**TASK PROMPT**
Retype the entries below exactly, and keep every picture out of your version.

**DATA SHOWN**

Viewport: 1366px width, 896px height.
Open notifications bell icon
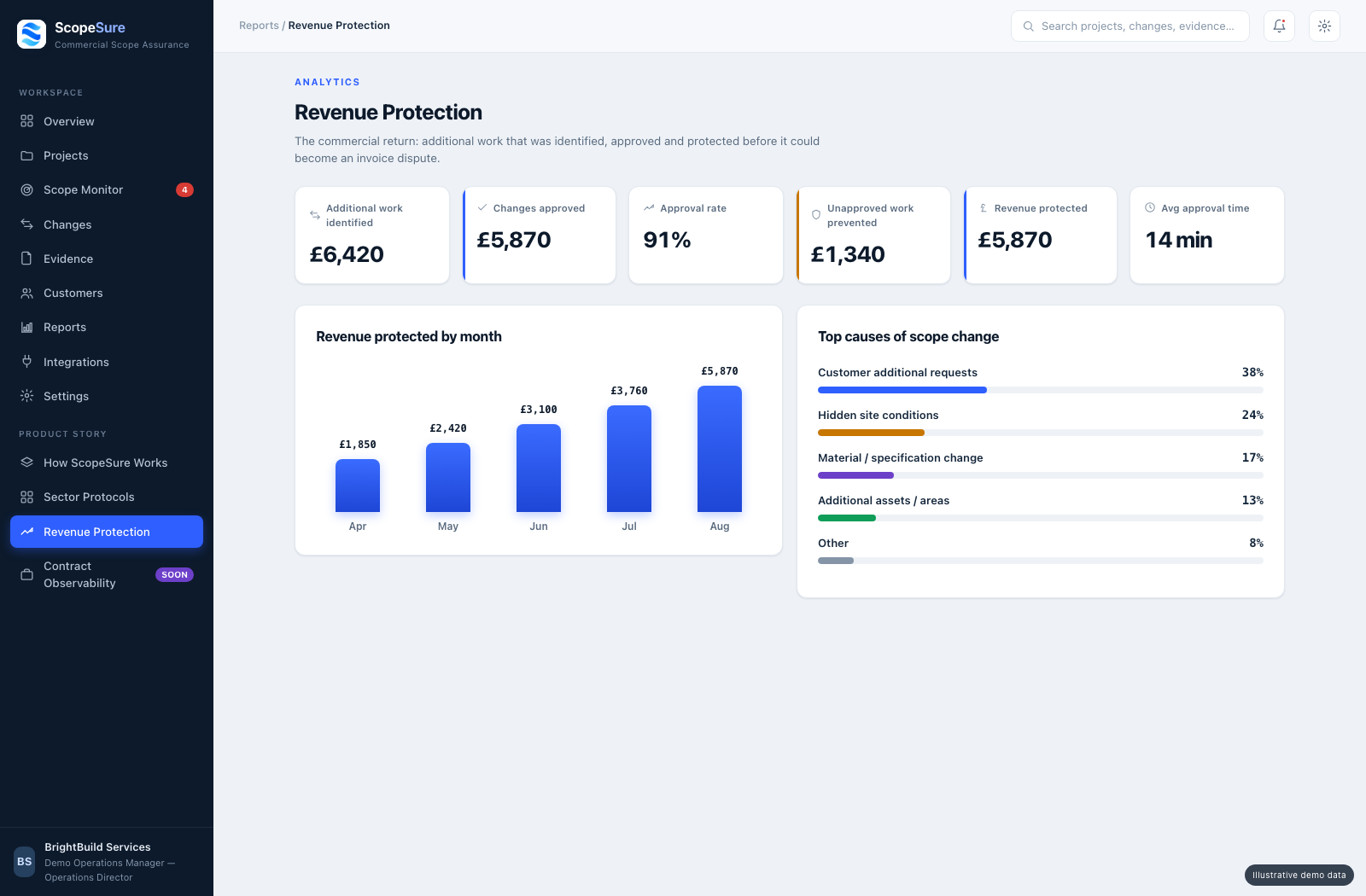pyautogui.click(x=1279, y=26)
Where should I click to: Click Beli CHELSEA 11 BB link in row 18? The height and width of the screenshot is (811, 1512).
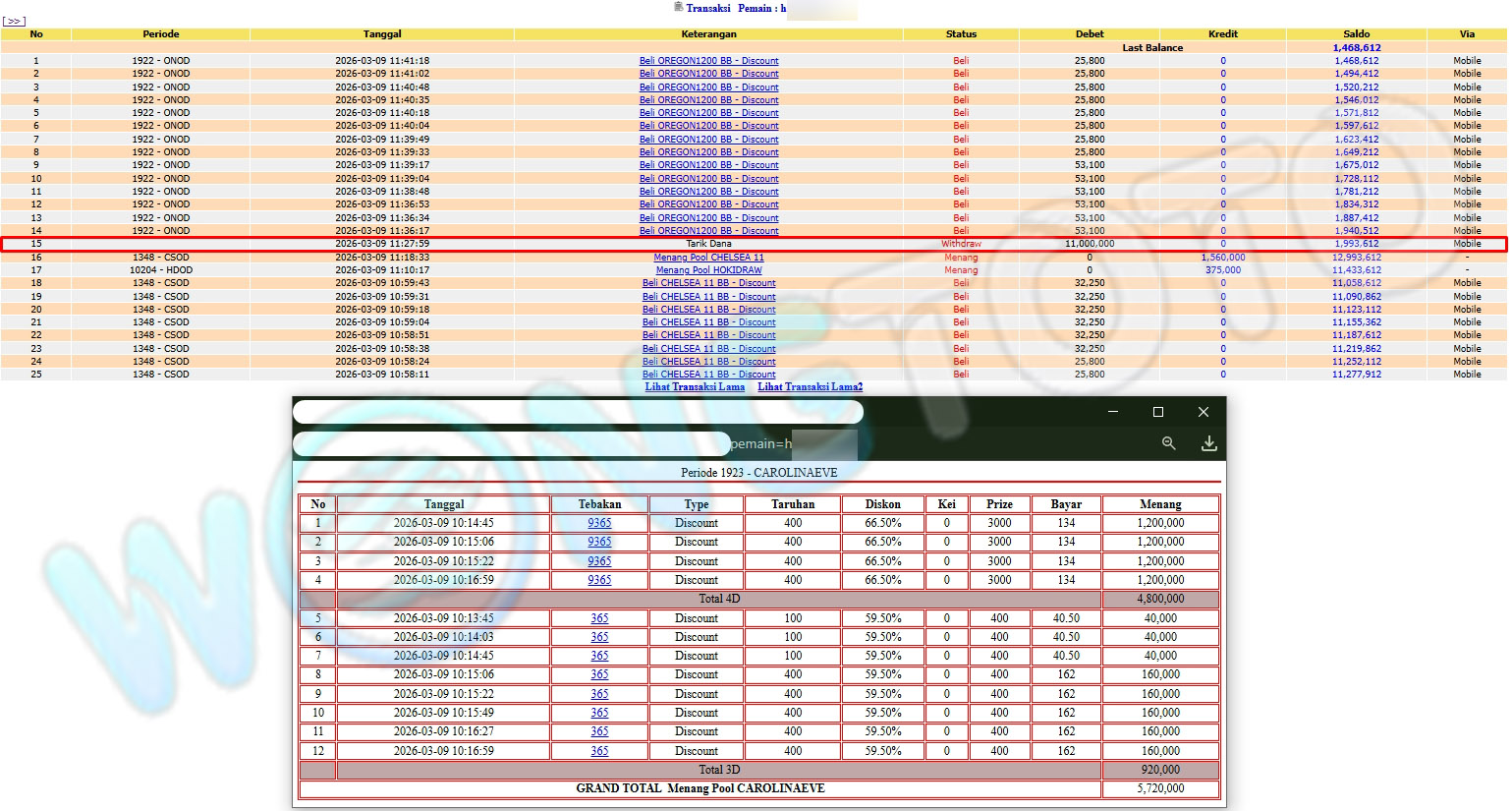click(x=708, y=283)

**REPLY TO THE EXERCISE**
Viewport: 1366px width, 896px height.
Open notifications bell icon
pyautogui.click(x=1279, y=26)
Where should I click to: Click Beli CHELSEA 11 BB link in row 18? The height and width of the screenshot is (811, 1512).
click(x=708, y=283)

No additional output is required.